:: YOUR TASK ::
Print the section of the text on exception handling in web scraping from "The problem is, attempting" up to and including "title = bs.find('body').find('h1')", word for word.

You can handle this exception in the following way:

In [None]:
try:
    html = urlopen('http://www.pythonscraping.com/pages/page1.html')
except HTTPError as e:
    print(e)
except URLError as e:
    print("server could not be found")
else:
    print("it worked")

Every time you access a tag in a BeautifulSoup object, it’s smart to add a check to make sure the tag actually exists. If you attempt to access a tag that does not exist BeautifulSoup will return a None object.
The problem is, attempting to access a tag on a None object itself will result in an AttributeError being thrown.

In [None]:
from bs4 import BeautifulSoup
bs = BeautifulSoup(html.read(), 'html.parser')
print(bs.find('nonExistentTag'))

In [None]:
try:
    title = bs.find('body').find('h1')
except AttributeError as e:
    print('tag not found')
except HTTPError as e:
    print(e)
else:
    print(title)

When writing scrapers, it’s important to think about the overall pattern of your code
in order to handle exceptions and make it readable at the same time. You’ll also likely
want to heavily reuse code. Having generic functions such as getSiteHTML and
getTitle (complete with thorough exception handling) makes it easy to quickly—
and reliably—scrape the web.

:: INFORMATION SUPPLIED ::
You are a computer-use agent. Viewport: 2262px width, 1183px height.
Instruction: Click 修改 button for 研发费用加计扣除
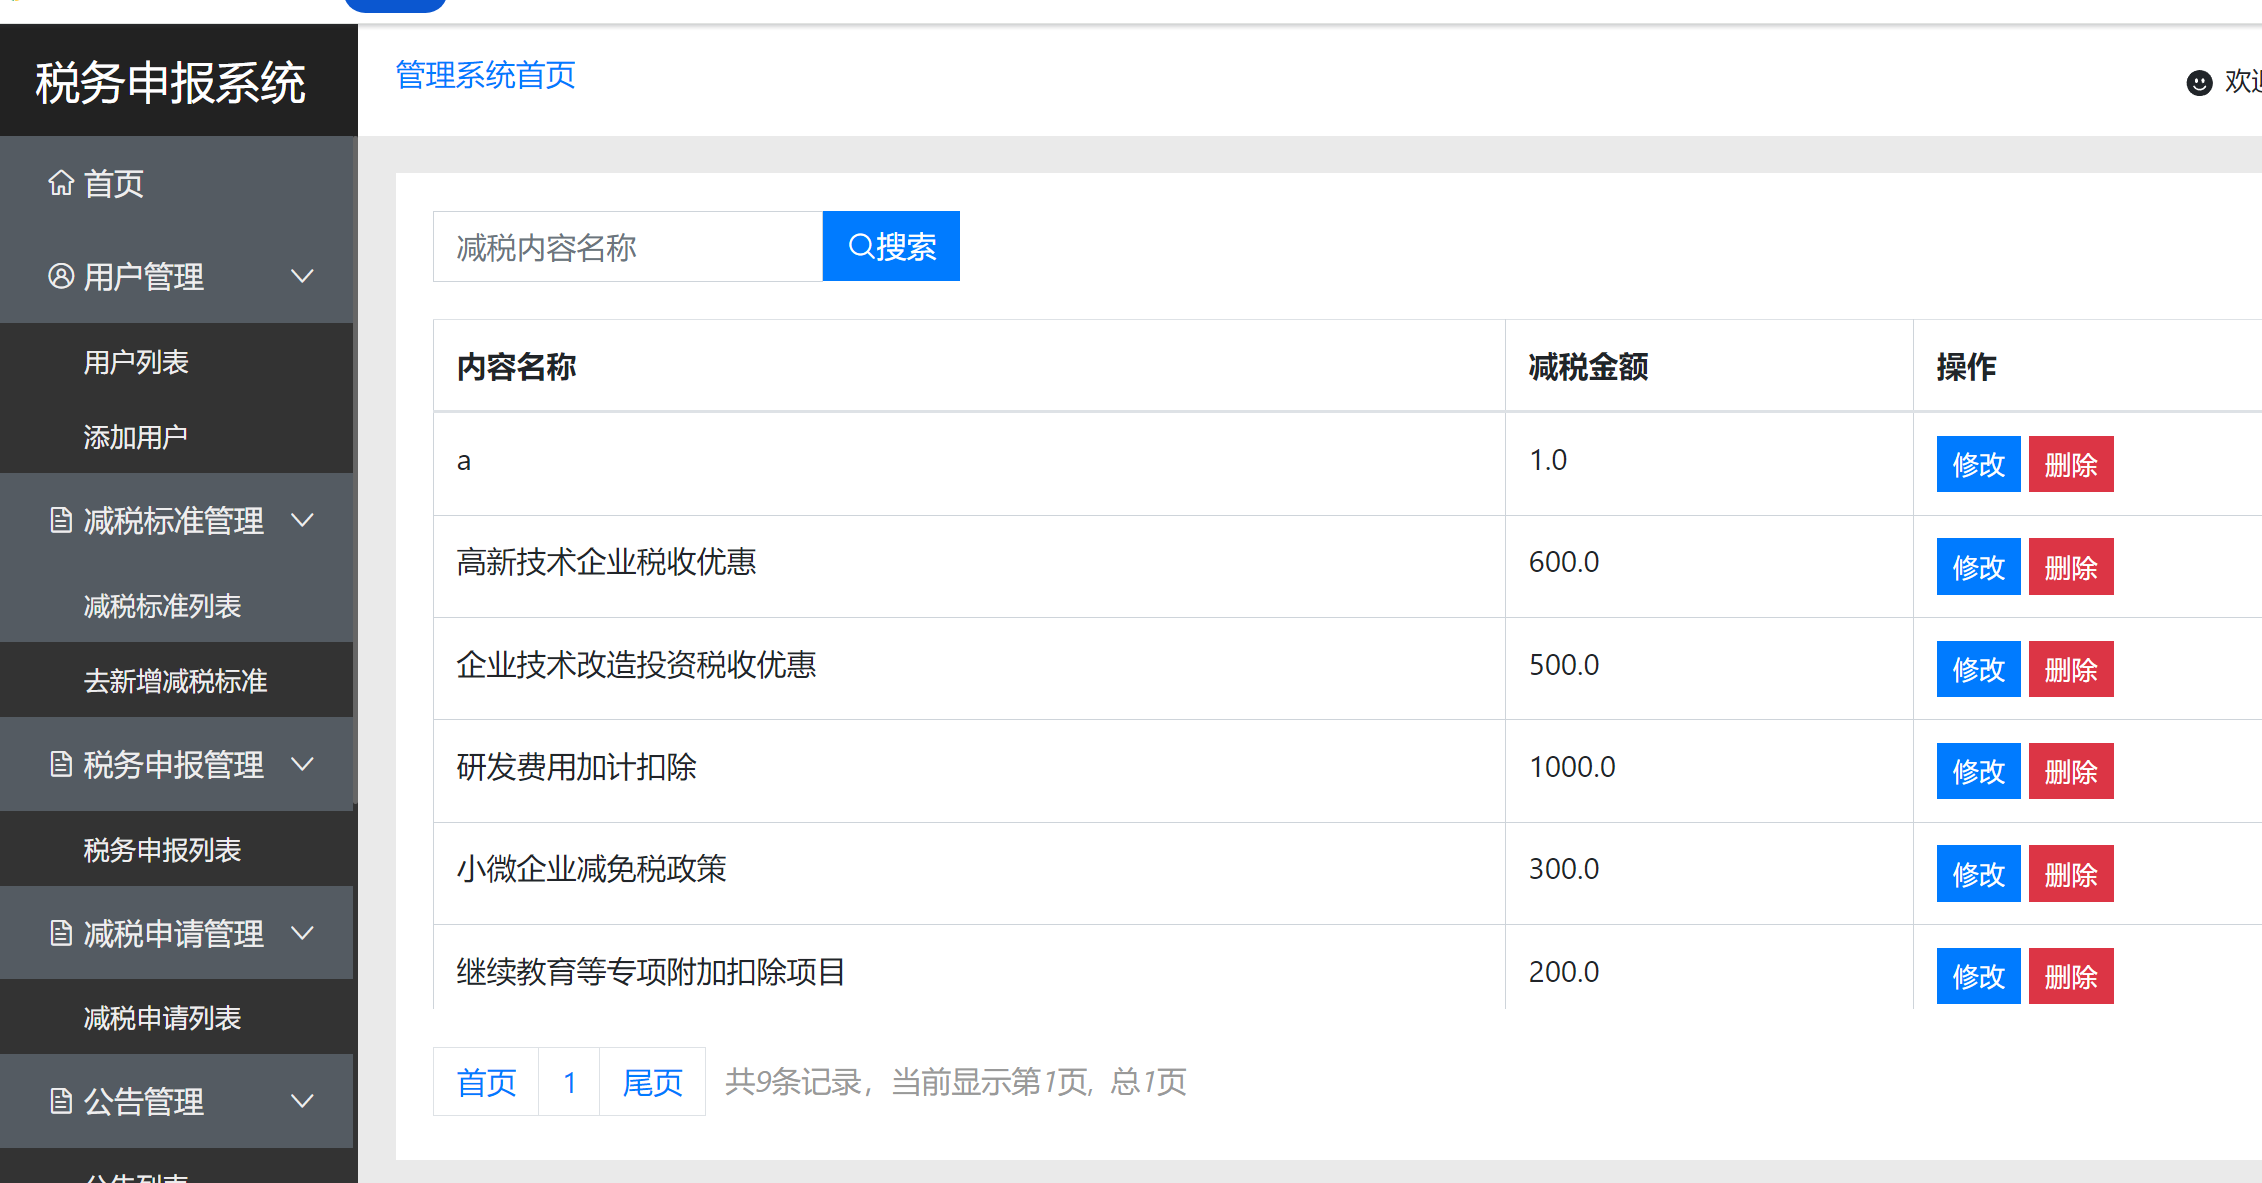coord(1978,770)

:: TASK OUTPUT ::
The problem is, attempting to access a tag on a None object itself will result in an AttributeError being thrown.

In [None]:
from bs4 import BeautifulSoup
bs = BeautifulSoup(html.read(), 'html.parser')
print(bs.find('nonExistentTag'))

In [None]:
try:
    title = bs.find('body').find('h1')